Bilateral choanal atresia can lead to a medical emergency with cyclical desaturations, cyanosis, and distress in the neonate. It must be expeditiously evaluated and treated to prevent respiratory distress and prolonged intubation. A McGovern nipple can be used to help maintain the infant’s airway. This can also allow the infant to start feeding in most cases. If the infant continues to have respiratory distress with the McGovern nipple in place, then laryngotracheal mask (LMA) or endotracheal intubation may be required. In some circumstances, a tracheostomy may need to be performed if the definitive repair needs to be delayed due to other health issues (i.e., cardiac disease). PAS can lead to the same clinical presentation due to the bilateral nasal obstruction it causes. Unilateral choanal atresia can often be managed less urgently. Most infants are able to maintain a nasal airway without a McGovern Nipple or intubation until a repair is performed.

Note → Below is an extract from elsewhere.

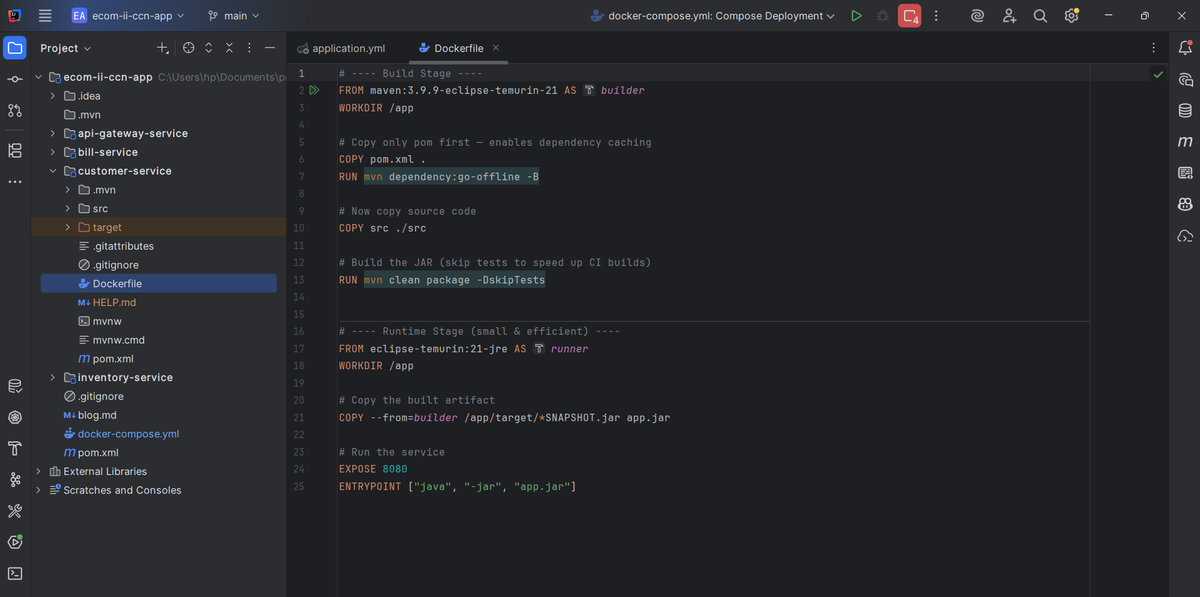
Task: Close the Dockerfile editor tab
Action: pos(496,48)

Inability to pass a 6 French nasogastric catheter through the nasal cavity/nasopharynx and absence of fogging of a mirror when placed beneath the nose all point to possible choanal atresia/PAS. This should then be evaluated by an Otolaryngologist who can perform a bedside nasal endoscopy to look for patency of the nasal cavity and posterior choanae. If the flexible scope cannot be passed through one or both sides of the nose, then a CT scan is indicated to evaluate the nasal cavity and choanae. The CT scan can also be used to evaluate the inner ear for anomalies associated with many of the related syndromes.

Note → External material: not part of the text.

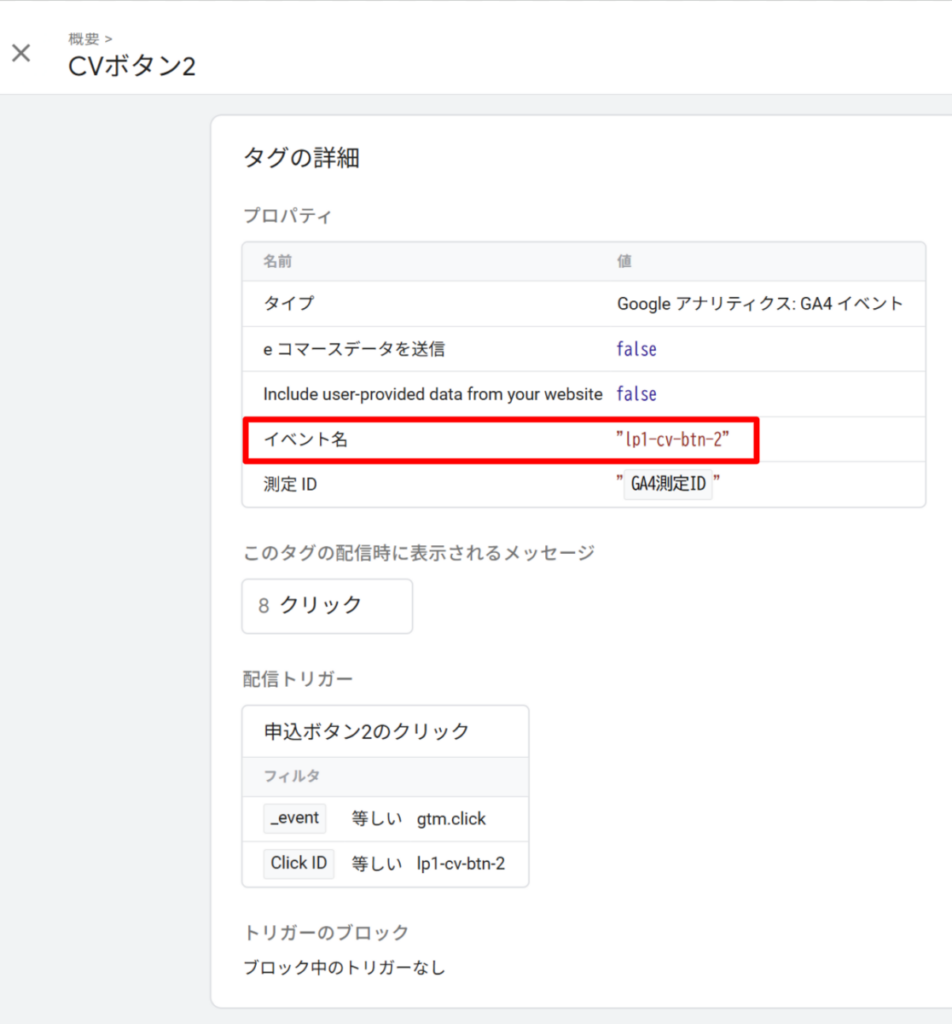Click the gtm.click filter value
952x1024 pixels.
(x=451, y=819)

PAS should initially be treated medically, and surgery is then recommended if the conservative management does not provide an adequate nasal airway in the neonate. Conservative management includes using saline nasal drops, oxymetazoline spray, nasal corticosteroid drops, temporary stenting of the anterior nares if possible with a nasal airway, and use of a McGovern nipple. The traditional surgical management of PAS is a sublabial drill out procedure with stenting. Recent studies have also reported addressing the inferior turbinate as it arises from the lateral border of the pyriform aperture and can contribute to nasal airway narrowing/obstruction. Dilating the pyriform aperture using ureteral/cervical dilators or balloon provides a nondestructive surgical option to open the pyriform aperture. There are no current literature guidelines for when surgical management of PAS is required. Some authors suggest that nasal obstruction with respiratory distress, apnea, or feeding difficulties requires surgical management, and other studies have suggested that width <5.7 mm is associated with surgical management.

All patients should be consented for a direct laryngoscopy and rigid bronchoscopy as part of a complete airway evaluation at the start of the surgical procedure. There is a risk of laryngomalacia, tracheomalacia, and subglottic stenosis in this cohort of patients. Identifying a secondary airway lesion can be imperative in postoperative management of these patients. Pre and postoperative gastroesophageal reflux disorder (GERD) management is also important in these patients.